Google opens new AI hub in Paris amid competition

Google has inaugurated a new AI hub in Paris, dedicated solely to advancing artificial intelligence (AI). Nestled in a renovated building adjacent to Google’s main office in Paris, this center will house around 300 researchers and engineers committed to driving AI projects and products forward.

However, the new hub is not a new research center, as Google already has one in Paris since 2018. The company said that the team of 300 researchers and engineers who will work from the new hub are already part of Google Research and DeepMind, as well as YouTube and Chrome.

The inauguration of the new hub was attended by several high-profile government members, such as Bruno Le Maire, the minister of the economy, and Valérie Pécresse, the president of the Île-de-France region. They welcomed Google’s CEO Sundar Pichai and congratulated Google on the announcement.

Why did Google open a new AI hub in Paris?

The opening of the new AI hub in Paris is a strategic move by Google to position itself as a leader in AI and to attract AI talent. Paris has become a hotspot for AI research and innovation in recent years, with several tech giants and startups setting up AI labs and offices there.

In 2015, Facebook (now Meta) established its AI hub in Paris, led by Yann LeCun, a trailblazer in AI. This research initiative, known as FAIR (Facebook Artificial Intelligence Research), has emerged as a formidable competitor to Google in the AI realm. Through FAIR, Meta has made remarkable strides in AI, particularly in computer vision, natural language processing, and reinforcement learning, contributing significantly to the field’s advancement.

Another competitor is Mistral AI, a young startup that has raised hundreds of millions of dollars to develop new foundational models, which are large-scale AI systems that can learn from massive amounts of data and perform various tasks. Mistral AI is led by former Google and Facebook researchers and engineers, who left their jobs at Big Tech companies to pursue their vision of AI.

In the bustling AI hub in Paris, alongside Mistral AI, numerous other startups are tackling cutting-edge challenges. Companies like Nabla, Dust, Gladia, and Giskard are at the forefront, presenting compelling opportunities for AI talent seeking an alternative to traditional Big Tech roles.

AI hub in paris

How does Google show that it is an AI company?

Google has been investing heavily in AI research and development, as well as in acquiring AI talent and companies. The company has launched several AI products and services, such as Google Assistant, Google Photos, Google Translate, and Google Cloud AI.

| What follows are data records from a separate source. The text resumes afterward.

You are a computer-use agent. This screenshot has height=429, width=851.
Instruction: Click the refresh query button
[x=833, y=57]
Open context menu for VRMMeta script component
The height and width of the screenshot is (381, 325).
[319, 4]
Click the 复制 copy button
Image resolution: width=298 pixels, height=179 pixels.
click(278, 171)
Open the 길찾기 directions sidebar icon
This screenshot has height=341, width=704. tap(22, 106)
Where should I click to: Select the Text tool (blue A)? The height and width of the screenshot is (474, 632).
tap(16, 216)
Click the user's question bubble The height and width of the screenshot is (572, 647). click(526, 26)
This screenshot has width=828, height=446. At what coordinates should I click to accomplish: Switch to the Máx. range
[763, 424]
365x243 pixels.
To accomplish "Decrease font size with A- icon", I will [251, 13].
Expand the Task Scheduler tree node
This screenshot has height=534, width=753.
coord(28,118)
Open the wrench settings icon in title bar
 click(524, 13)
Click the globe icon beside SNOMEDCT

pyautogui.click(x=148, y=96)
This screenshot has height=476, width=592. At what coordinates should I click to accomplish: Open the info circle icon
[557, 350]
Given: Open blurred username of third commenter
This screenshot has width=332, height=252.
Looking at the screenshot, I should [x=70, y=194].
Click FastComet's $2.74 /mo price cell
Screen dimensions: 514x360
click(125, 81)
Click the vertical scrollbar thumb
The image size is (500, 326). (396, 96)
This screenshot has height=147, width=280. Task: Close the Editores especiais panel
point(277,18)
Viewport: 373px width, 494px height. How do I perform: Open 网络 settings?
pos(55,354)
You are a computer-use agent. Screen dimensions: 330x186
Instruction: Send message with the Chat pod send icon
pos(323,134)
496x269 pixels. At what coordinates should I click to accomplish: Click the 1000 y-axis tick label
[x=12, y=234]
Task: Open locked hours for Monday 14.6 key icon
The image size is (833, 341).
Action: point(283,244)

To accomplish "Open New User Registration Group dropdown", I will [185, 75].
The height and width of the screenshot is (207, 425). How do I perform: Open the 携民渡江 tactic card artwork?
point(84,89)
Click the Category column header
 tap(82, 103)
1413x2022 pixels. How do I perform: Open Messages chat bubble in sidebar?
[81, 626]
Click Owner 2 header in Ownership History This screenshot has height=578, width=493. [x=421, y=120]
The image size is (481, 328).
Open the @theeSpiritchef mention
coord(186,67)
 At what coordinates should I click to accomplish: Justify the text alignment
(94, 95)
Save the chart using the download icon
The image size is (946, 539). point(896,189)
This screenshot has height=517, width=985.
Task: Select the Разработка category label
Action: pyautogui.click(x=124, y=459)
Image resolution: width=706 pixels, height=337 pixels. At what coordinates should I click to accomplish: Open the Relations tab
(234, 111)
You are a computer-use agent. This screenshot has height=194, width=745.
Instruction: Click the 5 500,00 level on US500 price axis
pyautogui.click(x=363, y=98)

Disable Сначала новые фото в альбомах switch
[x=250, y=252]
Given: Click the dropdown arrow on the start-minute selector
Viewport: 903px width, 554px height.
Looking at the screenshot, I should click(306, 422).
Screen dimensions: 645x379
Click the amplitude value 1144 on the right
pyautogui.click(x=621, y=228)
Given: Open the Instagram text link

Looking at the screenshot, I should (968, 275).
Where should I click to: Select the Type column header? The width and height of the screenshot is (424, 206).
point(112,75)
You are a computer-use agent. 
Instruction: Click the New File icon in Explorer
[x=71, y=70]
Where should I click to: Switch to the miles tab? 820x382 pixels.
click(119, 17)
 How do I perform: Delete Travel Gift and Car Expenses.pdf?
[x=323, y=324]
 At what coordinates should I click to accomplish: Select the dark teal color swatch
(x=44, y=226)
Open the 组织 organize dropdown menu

Google’s latest groundbreaking AI endeavor, Gemini Ultra, stands as one of its most ambitious projects yet. As the pinnacle of their large language models (LLMs), Gemini Ultra excels in comprehending and generating natural language across diverse domains and languages. Rooted in Bard, an AI chatbot assistant unveiled a year ago at an AI hub in Paris, now rebranded as Gemini, this conversational AI system marks a significant leap forward in Google’s AI initiatives.

Bard was Google’s attempt to catch up with ChatGPT, the most popular and advanced AI assistant in the market, which is powered by OpenAI, a research organization that is backed by Microsoft. ChatGPT is an LLM that can generate coherent and engaging texts on any topic, as well as answer questions and have conversations with users.

By launching Gemini Ultra, Google wants to show that it can compete with ChatGPT and that it is capable of creating and improving LLM-based chatbots. The new AI hub in Paris is another way of showing that Google is an AI company and that it cares about AI as a priority.

What are the other AI investments by tech giants?

Google is not the only tech giant that is making big moves in AI. Microsoft, which is a major supporter of OpenAI and ChatGPT, also announced today a €3.2 billion ($3.4 billion) investment over the next two years in AI infrastructure in Germany.

The investment will be used to create data centers in Germany for Microsoft’s Azure cloud platform, which offers various AI products and services, such as Azure Cognitive Services, Azure Machine Learning, and Azure Bot Service. Microsoft said that the investment will help its customers and partners in Germany and Europe to accelerate their digital transformation and innovation with AI.

However, the investment is not focused on AI exclusively, as Azure is a much larger cloud provider that serves clients from different industries and sectors that have nothing to do with AI. Therefore, the investment is also a way of expanding Microsoft’s cloud business and presence in Europe.